By Sister Rose Weidenbenner
In the Rio Grande Valley, which is as far south as one can drive in Texas before reaching Mexico, people have gotten used to waiting in lines, long lines.
When COVID-19 testing was first available, people camped in their cars for hours, often overnight, in hopes of receiving one of the 200 free tests being offered at various sites around the county. Those who could pay $150 for a test also ended up waiting in long lines to register, only to discover they had to wait in another long line to receive the test. Finally, when the number of free tests increased to 5,000 per day, it was common to wait in line for more than four hours and then have to administer the uncomfortable test to oneself!
As the pandemic worsened, local news channels showed disturbing images of residents waiting in long queues to receive hospital care for themselves or family members. As deaths from COVID numbered into the hundreds and then thousands, family members found themselves again enduring long delays as their loved ones were prepared for burial, and then they waited again to bury them. It often took months to process deaths through overburdened funeral homes.
And then the food lines started. Week after week after week, people sat in a queue of cars that stretched for miles; at other times, they stood in lines in heat-laden parking lots to purchase enough food to get them through to the next day.
And now that the vaccine has finally arrived, county officials have required residents to wait yet again. Only this time, they stand for hours, first in one line, and then in a second one. The first queue is just to register and receive a wrist band approving them for the vaccine. With the wrist band, they have the necessary approval to return the following day to wait in the second queue. There, they wait, hoping to get one of the limited number of doses. When the doses run out, the remainder of registered people begin the search for another line to start the process all over again.
In the middle of February, residents were told to prepare for two approaching, potentially devastating, winter storms. Families in houses not built for harsh winters endured record-breaking temperatures. Most of the vegetation and fruit groves so familiar to South Texas and so essential for the local economy were destroyed.
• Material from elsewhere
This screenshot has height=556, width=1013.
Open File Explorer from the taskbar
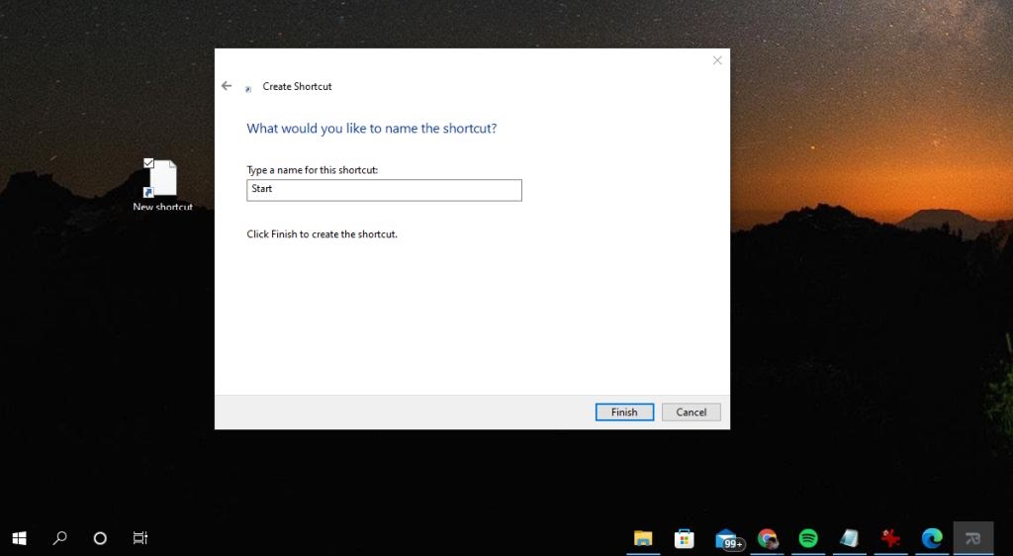[x=643, y=538]
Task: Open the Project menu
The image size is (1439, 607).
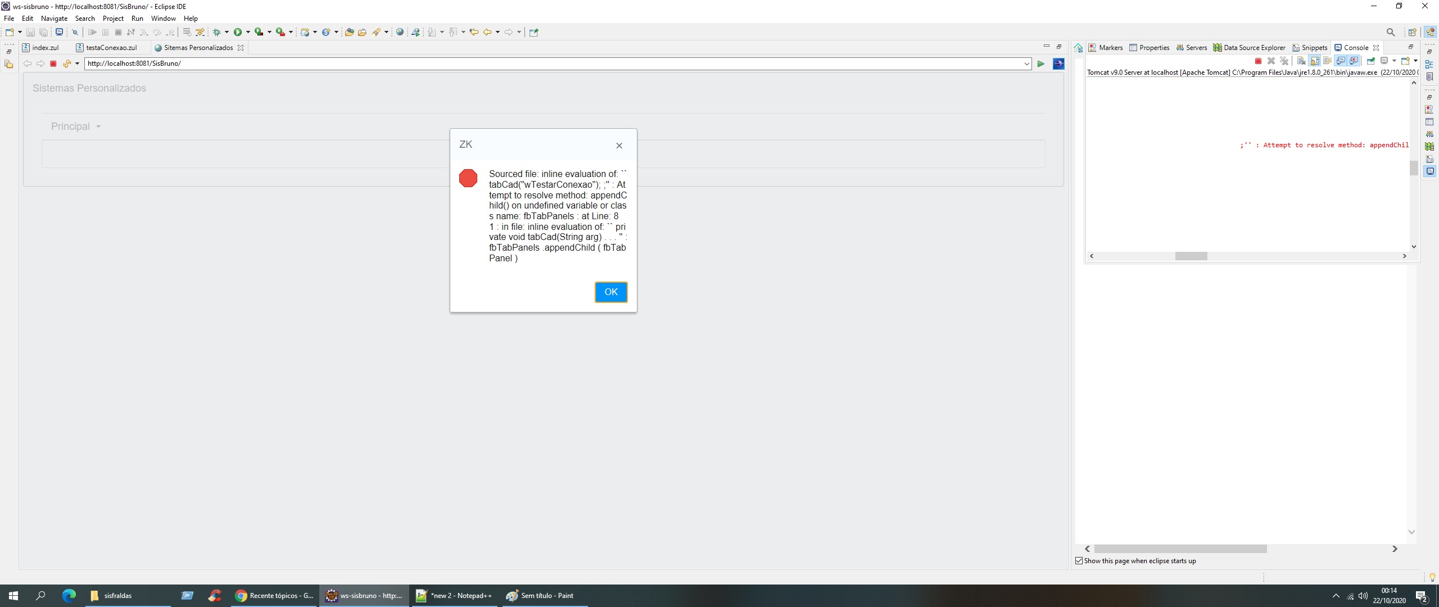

Jobs continue to be eliminated as rows of fields and acres of fruit groves stand rotting from the freeze. There are no unemployment lines for farmworkers.
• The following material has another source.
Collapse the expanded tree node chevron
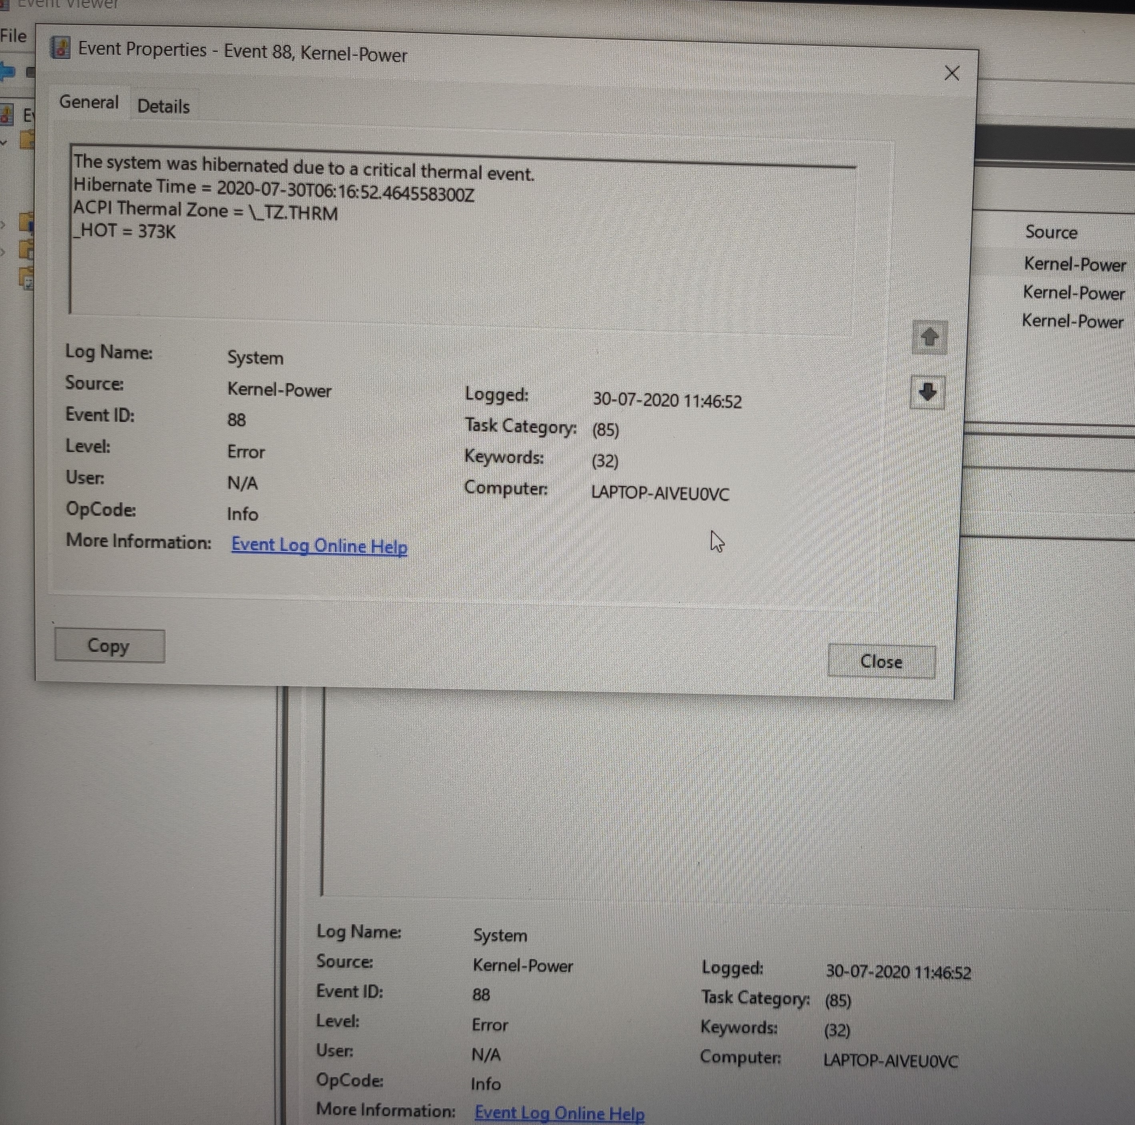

And then the lines began again. Families in need of food went to darkened grocery stores to purchase what they could. Some turned to fast-food chains, because they still had power, but even these soon ran out. After waiting in long lines to place their orders, people found themselves turned away only a short distance from the take-out window. Lines for bottled water also formed as pipes in homes and places of business burst from the cold. When told to let water drip from the faucets to prevent frozen pipes, many found there was no water to drip!
And then the gas lines began. When some gas stations lost power, people waited in their cars, lined up for blocks at the few stations that had working pumps.
Whether they waited in lines for testing, vaccines, food, water, gas, propane—people in Texas have waited in line after line after line. More than 42,000 have died from COVID, and millions have endured a record-breaking freeze. There is a saying here now: “2020 was hell, but in 2021 hell froze over.” Politicians point the finger of blame, owning nothing. They fail to inspire, to get things moving. They fail to acknowledge what led to these disasters and learn from them. Instead, they blame windmills.
One line residents will not have to stand in is the “who’s-to-blame” line. The bureaucratic nightmare of the pandemic, and now the defunct Texas power grid, continue. Perhaps the line of greatest witness is of the tents of asylum seekers waiting at the line drawn between the United States and Mexico.